To this end, an outlier detection method comparing outputs of different inverters measured simultaneously is applied to be robust against the erroneous measurements in normal operation. It is noteworthy that the erroneous measurements of irradiance have an equal effect on the overall PV plant, not certain inverters. Moreover, the analysis shows that the difference in the effects of the fast-changing irradiance on the MPPT techniques of different inverters is negligible. Therefore, the erroneous measurements of irradiance and MPP power will not be detected by comparing the outputs of different inverters, and the outliers due to faults or malfunctions of a certain PV string will be discovered by the proposed method.
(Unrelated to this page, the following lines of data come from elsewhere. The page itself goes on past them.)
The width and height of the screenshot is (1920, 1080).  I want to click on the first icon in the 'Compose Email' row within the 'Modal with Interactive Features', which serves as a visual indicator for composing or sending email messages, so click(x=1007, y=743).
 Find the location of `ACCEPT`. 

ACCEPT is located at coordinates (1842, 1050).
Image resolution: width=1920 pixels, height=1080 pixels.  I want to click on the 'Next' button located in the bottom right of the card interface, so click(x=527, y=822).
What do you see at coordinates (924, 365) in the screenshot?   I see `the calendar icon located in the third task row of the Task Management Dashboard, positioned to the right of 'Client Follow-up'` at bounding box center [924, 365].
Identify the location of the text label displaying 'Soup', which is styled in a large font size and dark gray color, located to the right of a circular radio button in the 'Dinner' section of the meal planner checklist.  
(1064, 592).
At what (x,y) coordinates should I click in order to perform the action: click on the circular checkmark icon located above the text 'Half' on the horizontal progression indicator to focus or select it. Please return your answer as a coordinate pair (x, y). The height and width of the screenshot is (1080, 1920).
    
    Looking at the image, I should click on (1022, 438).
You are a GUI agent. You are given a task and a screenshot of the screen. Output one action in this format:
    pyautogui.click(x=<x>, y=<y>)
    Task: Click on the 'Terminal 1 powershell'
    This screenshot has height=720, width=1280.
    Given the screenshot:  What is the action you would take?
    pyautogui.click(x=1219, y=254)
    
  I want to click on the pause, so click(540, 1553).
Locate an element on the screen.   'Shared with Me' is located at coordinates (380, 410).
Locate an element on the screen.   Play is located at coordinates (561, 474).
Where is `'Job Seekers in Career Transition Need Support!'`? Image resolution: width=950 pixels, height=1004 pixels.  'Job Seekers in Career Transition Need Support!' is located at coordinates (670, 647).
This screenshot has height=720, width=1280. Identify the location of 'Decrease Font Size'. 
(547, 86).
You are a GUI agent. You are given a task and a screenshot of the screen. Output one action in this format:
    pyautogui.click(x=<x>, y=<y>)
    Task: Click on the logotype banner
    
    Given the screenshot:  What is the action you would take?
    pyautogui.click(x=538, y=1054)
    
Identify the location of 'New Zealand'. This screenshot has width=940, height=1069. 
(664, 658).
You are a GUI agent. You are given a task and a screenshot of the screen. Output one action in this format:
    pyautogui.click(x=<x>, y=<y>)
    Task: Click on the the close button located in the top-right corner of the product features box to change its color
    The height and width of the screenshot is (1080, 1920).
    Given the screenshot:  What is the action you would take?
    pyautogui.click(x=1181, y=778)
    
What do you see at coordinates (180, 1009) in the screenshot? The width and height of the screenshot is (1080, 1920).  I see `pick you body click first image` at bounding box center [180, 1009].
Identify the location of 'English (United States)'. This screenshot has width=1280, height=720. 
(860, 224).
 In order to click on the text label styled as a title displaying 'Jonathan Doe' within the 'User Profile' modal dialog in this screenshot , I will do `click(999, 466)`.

Sub-models developed in different weather conditions
Data analysis indicates that there exists a time difference between the peaks of the irradiance values measured by an azimuthal misaligned pyranometer and power of PV modules. The time difference is caused by the difference between the azimuth angles of the pyranometer and the PV array. Interestingly, this phenomenon occurs only on sunny days rather than cloudy days. This is because solar modules receive more direct solar radiation in clear days and more diffuse components during cloudy days. Direct solar radiation is easily affected by the changes of the azimuth angle, while diffuse solar radiation is barely affected by it. As a consequence, the linear relationship between solar irradiance and power of PV modules turns to be weakened on sunny days, not cloudy days. Readers can refer to the published paper for figures and a more detailed explanation on this issue.
On the basis of the above, the second strategy is proposed to develop sub-models in different weather conditions (i.e., sunny days and cloudy days) to better capture the relationship between the measurements of solar irradiance and PV power.
Performance monitoring of PV modules using the proposed strategies
Our method gives performance monitoring results with daily reporting intervals. We set normal operation thresholds on the residual between estimated and measured daily energy production to detect anomalies. When it exceeds the thresholds, an alarm of anomaly occurs.
When daily records on a new day come, we first apply a classification algorithm consists of feature extraction using Principal Component Analysis (PCA) and classification using Support Vector Machine method to classify the weather conditions. Then the potential daily energy generations in the given normal operating conditions are estimated using the corresponding sub-model of the classified weather. Finally, the residual between the expected and the real daily energy generation is compared to the defined thresholds.
The results of performance monitoring confirmed that when compared to the existing methods, the proposed strategies slightly increase the estimation accuracy and significantly reduce false alarms, i.e., an anomaly detected while the system operating normally.
These findings are described in the article entitled Performance assessment of photovoltaic modules based on daily energy generation estimation, recently published in the journal Energy. This work was conducted by Jing-Yi Wang and Zheng Qian from Beihang University, and Hamidreza Zareipour and David Wood from the University of Calgary.